* [Text passage]:
(begin)

# 595 sneak peeks!



## SJMCS (May 3, 2006)

https://www.velonews.com/images/int/9982.14988.f.jpg 

https://www.cyclingnews.com/photos/...6/jun06/dauphinelibere06/dauphinelibere064/17


----------



## edk (Aug 16, 2005)

http://www.vsprint.com/forum/thread.php?idt=2016&page=1


----------



## fea (Sep 15, 2005)

*Stolen Look 595 (Image & Info)*

I BORROWED all These from some Website

Look 595/595 Ultra

New for 2007
Look is preparing two new top model’s 595 and 595 Ultra.
Developed with the same technology as the groundbreaking 585. Two years in the making, with some very novel and eye catching design concepts.
The first thing you notice on the new 595 is the oval extended seat tube, with the short seat pillar and lack of seat clamp. This leave’s the seat tube looking very sleek and aero, while the new development on the Elastramor sprung seat pillar adds an interesting seamless union of saddle and frame.
The top tube is slightly bow shaped adding a slight curve to the normal square shape we expect from a road frame. The tube is also oval at both the connection points to the head and seat lugs. 
Also a new innovation to the 595 is the use of the all-new HSC6 fork. In keeping with the strength and performance, the fork has been designed with 1 ¼” lower bearing race and taper’s to a standard 1 1/8” at the upper. This small design adds greater fork rigidity helping this frame handle like a F1 racecar.
I expected this frame to be heavy, with the use of the aero tubes, but even with the extra carbon used in the extended seat tube, it still weighs less than 1 kg. The fork still the lightest fork on the market 295 grams!
For the bigger stronger rider out there, Look will also offer the 595 ULTRA. Same weight, same design only extra strength and more ridged. This frame has been compared to the Stork CD1 regarded by the cycle press as the stiffest frame on the market. They have yet to test the 595!!
595 Origin available July while the 595 Ultra and 595 Team will be available November.


----------



## fea (Sep 15, 2005)

*I'm a thieve... can't help it*

More BORROWED img of 595

Btw... says who it only available in November?


----------



## fea (Sep 15, 2005)

*Err... abit more*

Get a bucket and some tissue.. in case u wet the floor


----------



## KenB (Jul 28, 2004)

Dunno, I think the 585 is prettier.


----------



## hairscrambled (Nov 18, 2004)

KenB said:


> Dunno, I think the 585 is prettier.


It is.


----------



## foz (Sep 30, 2004)

i think the 585 in white is prettier... but if they offer this in white (or any other colours) like the credit agricole boys are riding this year, then i think it'll get my vote... any news on how the seatpost height adjustment works?

shame i just bought a new bike, but then i guess that always happens with anything - you buy the latest and greatest, and 6 months later there's something nicer. if i ever win the lottery, i'll be starting a bike collection a la Terry B!!!


----------



## foz (Sep 30, 2004)

credit agricole 595 in white...

http://grahamwatson.com/gw/imagedocs.nsf/updateframesetcall?openform&06dauphineSt5


----------



## c0braje7 (Sep 28, 2005)

(end)

* [Given data]:
(begin)

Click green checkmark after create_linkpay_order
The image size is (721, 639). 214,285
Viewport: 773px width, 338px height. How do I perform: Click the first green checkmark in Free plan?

(end)

Extend the forum thread on the Look 595 frame from the point where it stops. The data above is separate from the forum thread on the Look 595 frame.

Any idea how much this thing is going to cost? I love my 585 but that seat post ont he 595 has me picking my jaw up off the floor!


----------



## asawlrider123456789 (Dec 22, 2005)

OMG. Absolutely amazing. Can't beleive it's possibe to make something this beautiful.


----------



## stevecaz (Feb 25, 2005)

There are many changes on the 595 over the 585, so much so that the two may ride completely differently. The 585 has been praised for its lightness, stiffness, and comfortable ride. The 595 certainly has the first two for sure, but what about the comfort. It could also handle completely different. I'm going to be interested when the reviews start rolling out on places like cyclingnews and pez. 

Also, I could have sworn I say in one of the previes that it uses a 1.5" bottom headset cup and 1-1/8" upper, just like the new Cannondale System6. But now I can't find where I read that.


----------



## flying (Feb 17, 2004)

foz said:


> i think the 585 in white is prettier... but if they offer this in white (or any other colours) like the credit agricole boys are riding this year, then i think it'll get my vote... any news on how the seatpost height adjustment works?


Here is a pic & article. The seatpost looks like a expander style with spacers as needed.
https://www.roadcyclinguk.com/news/article/mps/UAN/1373/v/1/sp/


----------



## Geist (Jun 4, 2004)

Well, they certainly fixed the seatpost clamp problem. That is one sweet frame!


----------



## Tino Chiappelli (Apr 25, 2005)

Here's a few great shots of Thor on his 595 in the 'Tour. It's been a pretty good race so far for Look.

http://www.cyclingnews.com/photos/2...d=/photos/2006/tour06/tour063/JD_06TDFstg3009
http://grahamwatson.com/gw/imagedocs.nsf/updateframesetcall?openform&06tdfSt2


Thor has been better than hoped & KEO pedals have been under many of the stage winners to date, including:

Hushovd 
Casper
McEwen


----------



## rensho (Aug 5, 2003)

Don't ask Thor about the Keo pedal at the end of Stage 2...


----------



## Tino Chiappelli (Apr 25, 2005)

rensho said:


> Don't ask Thor about the Keo pedal at the end of Stage 2...


Thor clipped out to avoid a crash after contact with another rider. It wasn't a pedal issue.


----------



## rensho (Aug 5, 2003)

I'd like to think that neither you, nor I know what he did. Thor knows.
Yes, he did swerve to miss Robbie. They swerve all day long in sprints without unclipping. 
IIRC, he moved his left leg to balance him/bike so that he could lean back at Robbie. With the foot angle he had, he came out of the pedal. Can't say if that is his fault or the Keos.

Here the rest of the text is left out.